For demonstration, I'll create a bunch of objects with expiration
dates::
>>> from collections import namedtuple
>>> from datetime import datetime
>>> Item = namedtuple('Item', 'name expiration')
>>> items = [Item(1, datetime(2012, 1, 1)),
... Item(2, datetime(2014, 1, 3)),
... Item(3, datetime(2014, 2, 1)),
... Item(4, datetime(2014, 2, 2)),
... Item(4, datetime(2014, 7, 1)),
... Item(5, datetime(2014, 7, 25, 8, 0)),
... Item(6, datetime(2014, 7, 25, 9, 0)),
... Item(7, datetime(2014, 7, 25, 10, 0)),
... ]
And now, we find which ones have expired::
>>> from operator import attrgetter
>>> for item, criterion in expiration.find_expired_items(items, attrgetter('expiration'),
... expiration_rules,
... asof_timestamp=datetime(2014, 8, 1)):
... print(item)
Item(name=4, expiration=datetime.datetime(2014, 2, 2, 0, 0))
This shows that under these rules, item 4 is the only one that would
be deleted. It's not the first one in a month and it's more than 3
months old, so it's due to be expired.
If, instead, we ask what items have expired as of January 1, 2020::
>>> for item, criterion in expiration.find_expired_items(items, attrgetter('expiration'),
... expiration_rules,
... asof_timestamp=datetime(2020, 1, 1)):
... print(item)
Item(name=3, expiration=datetime.datetime(2014, 2, 1, 0, 0))
Item(name=4, expiration=datetime.datetime(2014, 2, 2, 0, 0))

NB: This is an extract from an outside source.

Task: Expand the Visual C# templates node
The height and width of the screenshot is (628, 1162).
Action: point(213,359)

Item(name=4, expiration=datetime.datetime(2014, 7, 1, 0, 0))
Item(name=5, expiration=datetime.datetime(2014, 7, 25, 8, 0))

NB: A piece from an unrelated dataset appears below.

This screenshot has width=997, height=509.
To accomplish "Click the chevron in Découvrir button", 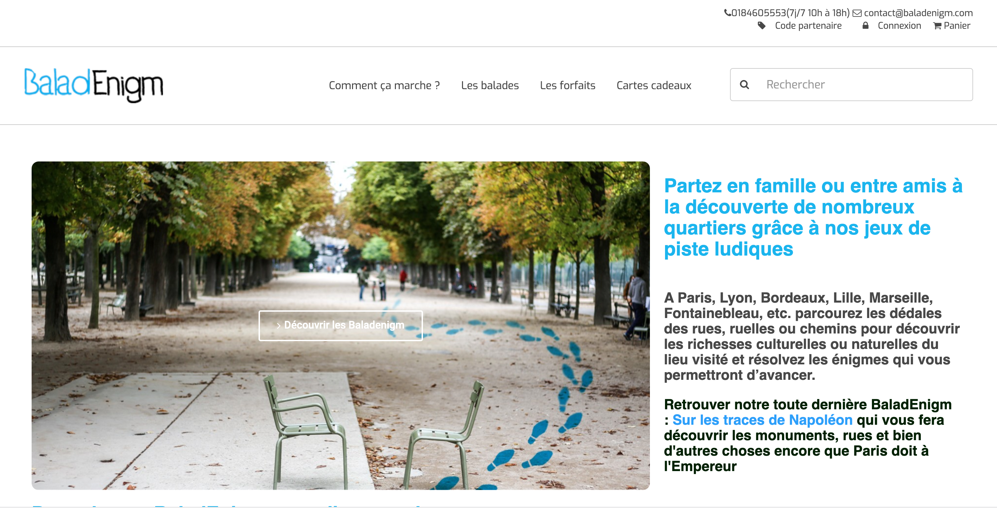I will [278, 326].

Item(name=6, expiration=datetime.datetime(2014, 7, 25, 9, 0))
Item(name=7, expiration=datetime.datetime(2014, 7, 25, 10, 0))
The only items that would be kept are 1 and 2, since they're the first
items at the start of each year, which has an infinite expiration
time.
Limitations
===========
Because `find_expired_items` only compares one item at a time to the
rules, it can effectively only implement "first of" rules. That is,
apply a criterion to the first backup of the year, or the first one of
the month, etc. It cannot currently implement rules like "keep the
second backup of the month". If you did delete the first backup and
kept the second one, then the next time `find_expired_items` ran, it
would see what used to be the second item as now being the first one.
Change log
==========
1.0 2016-10-27 Eric V. Smith
----------------------------
* Always require setuptools (issue #1).
* Remove hack to modify RPM name (issue #2).
* No code changes.
0.1 2014-12-15 Eric V. Smith
----------------------------
* Initial release.